One way HR can help, believes Ives, is by encouraging employees to find work patterns that best suit their lifestyles, although she doesn’t believe this should extend to putting controls in place. “It’s a little naive to tell people to turn off their phone and not to check emails,” she says. “That won’t work for a lot of people and will put them in a heightened state of stress, because they won’t feel in control any more. It’s more important to say ‘let’s understand what a healthy work/life balance looks like to you and shape your work so that you can build downtime into your day’.”
Molly Dyer is personnel manager at software consultancy Box UK. Most of its staff are based in-house and the business offers flexibility around working hours. But it also seeks to ensure they do not end up working excessive hours.
“Our core hours end at 7pm and we encourage people not to work past that, unless there’s a deadline or something else to consider,” she says. “It works both ways: there are times when people need to focus on the business, but then there are others when we tell them it’s time to go home and think about other things.”
HR should also ensure individuals take regular breaks from technology, either within or away from the office environment altogether. “This could take the form of technology-free days at work or company away days to remote retreats, to boost creativity and face-to-face communication,” suggests O’Donnell. “Or it could see the introduction of meditation pods in the workplace, with employees using isolated spaces for individual focus and concentration.”
Regulating employees’ behaviour in the office is one thing; but often staff get embroiled in work issues through technology when they’re at home or in a non-work setting. Coplin gives an example from his own personal experience: when he found himself checking work emails while waiting for his son to clean his teeth before reading him a bedtime story.
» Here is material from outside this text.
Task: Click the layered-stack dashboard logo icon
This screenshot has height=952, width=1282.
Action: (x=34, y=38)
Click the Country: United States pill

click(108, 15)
“As soon as you look at your work email in a personal context mentally you’re right back at work, with all the stress and the baggage,” he says. “The best case is my son gets a story from a slightly distracted dad but if I get an email that really upsets me I will deprioritise my son. I don’t mean to do that but it’s because I’ve chosen to drift into that.” His advice is very simple: before reaching for a phone or tablet, consider what you should be focusing on. This isn’t just about home life either, he adds; it’s all too common to see people in work meetings being distracted by trying to clear emails.
More generally, HR should also be looking to influence the broader culture of an organisation, so individuals do not feel they are expected to be available out of hours. “The key here is to manage expectations and ensure that boundaries are clearly defined and understood by all involved, including work supervisors, family and friends,” says Grant. Getting the support of line managers is vital here, she adds, as they can either be very good or very poor role models.
This has been a particular focus for human capital management services business ADP UK, which has run workshops with managers to help them understand the issues and identify when individuals may be struggling to switch off.
“One of the signs might be people who are online the whole time or employees who are regularly emailing in the evenings or at weekends, or when they’re on holiday,” says UK HR director Annabel Jones. Leaders must also set the right example, she adds, by not sending emails outside working hours or while on holiday.
Yet HR can only go so far in this, suggests Beatson. “[You] can set policies to manage expectations about what is acceptable and what should be discouraged, but what happens when individual managers just don’t follow that?” he asks. “It’s not always clear how effective HR is at challenging that. Ultimately, it’s about making sure that people’s performance is assessed against values that the organisation wants to promote. HR can’t do it on its own.”